Here are my comments on the code so far. It's not very much, since I only got through a few files. I'll try to expand on this as I have time, but no promises.
Many thanks Steven.
concepts/mp_number_architypes.hpp:
* The file name is misspelled. It should be "archetypes."
Indeed, fixed in my local copy.
* The #includes aren't quite right. The file does not use trunc, and does use fpclassify.
* line 28: mpl::list requires #include <boost/mpl/list.hpp> * line 79: stringstream requires #include <sstream>
Fixed in my local copy.
depricated:
* Should be deprecated.
Will go away if the library is accepted anyway (just contains bits and bobs not in the submission that I didn't want to delete just yet).
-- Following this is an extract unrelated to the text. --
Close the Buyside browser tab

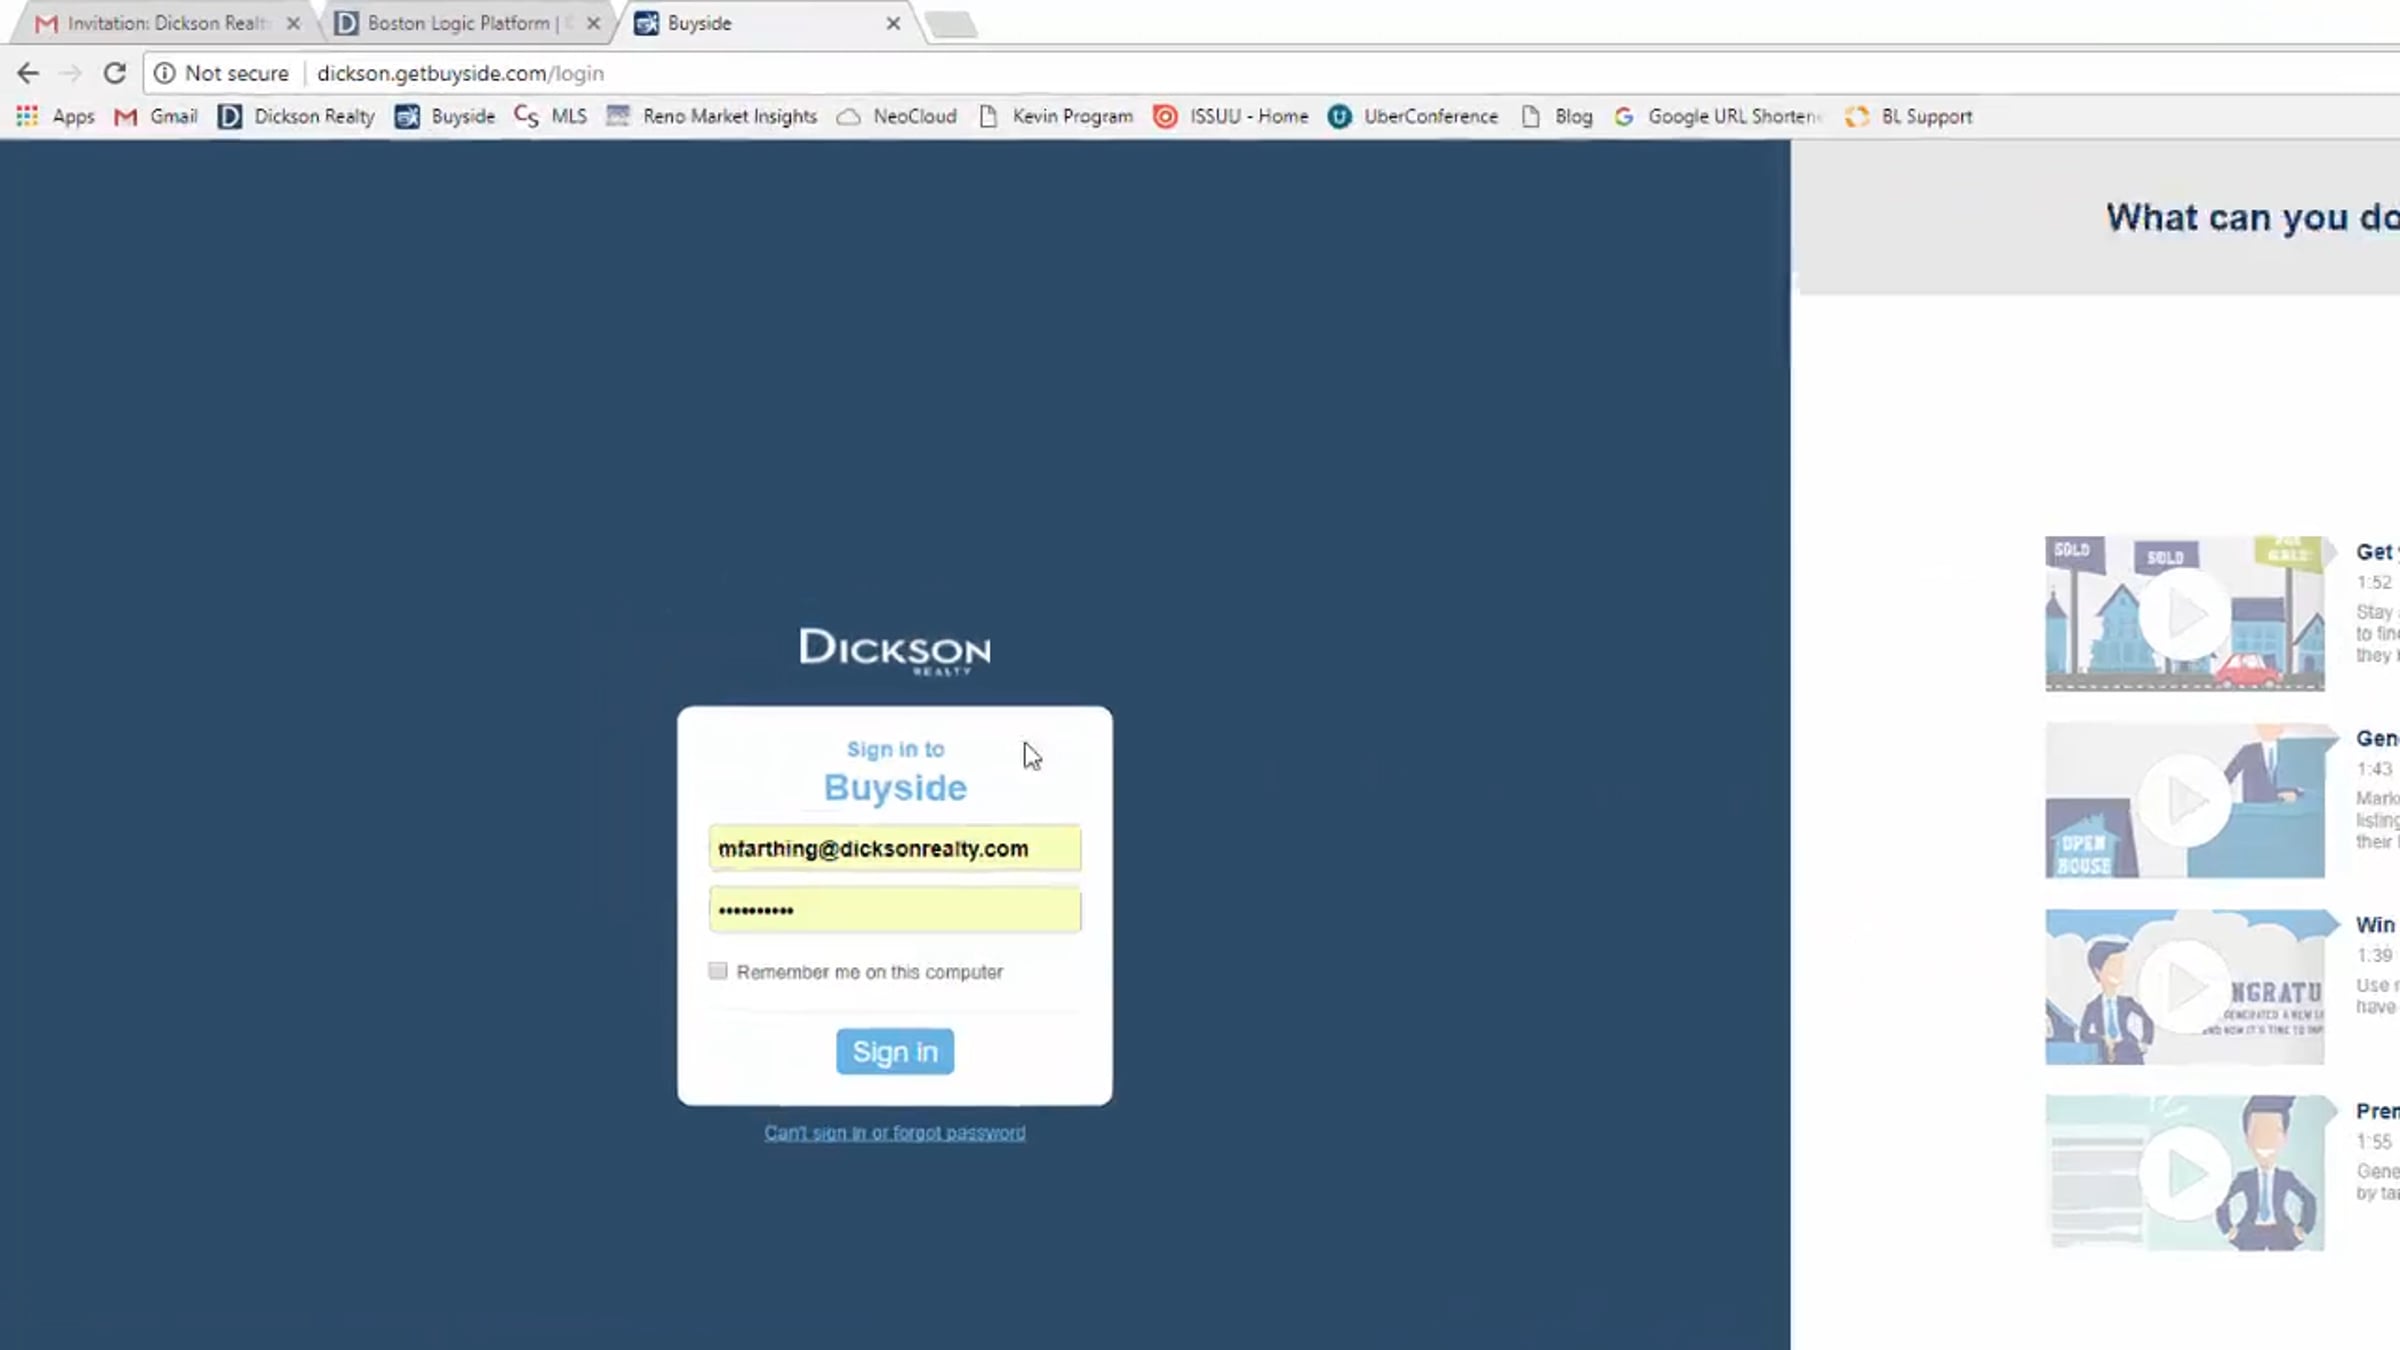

detail/functions/constants.hpp:
* line 12: typedef typename has_enough_bits<...> pred_type; If you're going to go through all this trouble to make sure that you have a type with enough bits, you shouldn't assume that unsigned has enough. IIRC, the standard only guarantees 16 bits for unsigned.
Nod. There's some new code that simplifies all that as well, simplified and fixed in my local copy.
* line 38: if(digits < 3640) Ugh. I'm assuming that digits means binary digits and 3640 = floor(log_2 10^1100)
Comments to that effect throughout.
* line 51: I would appreciate a brief description of the formula. This code isn't very readable.
Nod. Added locally: // // We calculate log2 from using the formula: // // ln(2) = 3/4 SUM[n>=0] ((-1)^n * N!^2 / (2^n(2n+1)!)) // // Numerator and denominator are calculated separately and then // divided at the end, we also precalculate the terms up to n = 5 // since these fit in a 32-bit integer anyway. // // See Gourdon, X., and Sebah, P. The logarithmic constant: log 2, Jan. 2004. // Also http://www.mpfr.org/algorithms.pdf. // Also spotted a missing optimisation in the arithmetic.
* line 105: It looks like this is using the formula e \approx \sum_0^n{\frac{1}{i!}} = (\sum_0^n\frac{n!}{i!})/n! and induction using the rule: \sum_0^n\frac{n!}{i!} = (\sum_0^(n-1)\frac{(n-1)!}{i!}) * n + 1
Please explain the math or point to somewhere that explains it.
Nod adding locally: // // Standard evaluation from the definition of e: http://functions.wolfram.com/Constants/E/02/ //
* line 147: ditto for pi
Nod. Adding locally: // // This algorithm is from: // Schonhage, A., Grotefeld, A. F. W., and Vetter, E. Fast Algorithms: A Multitape Turing // Machine Implementation. BI Wissenschaftverlag, 1994. // Also described in MPFR's algorithm guide: http://www.mpfr.org/algorithms.pdf. // // Let: // a[0] = A[0] = 1 // B[0] = 1/2 // D[0] = 1/4 // Then: // S[k+1] = (A[k]+B[k]) / 4 // b[k] = sqrt(B[k]) // a[k+1] = a[k]^2 // B[k+1] = 2(A[k+1]-S[k+1]) // D[k+1] = D[k] - 2^k(A[k+1]-B[k+1]) // Stop when |A[k]-B[k]| <= 2^(k-p) // and PI = B[k]/D[k] Currently testing those changes before moving on to the other comments, Thanks again, John.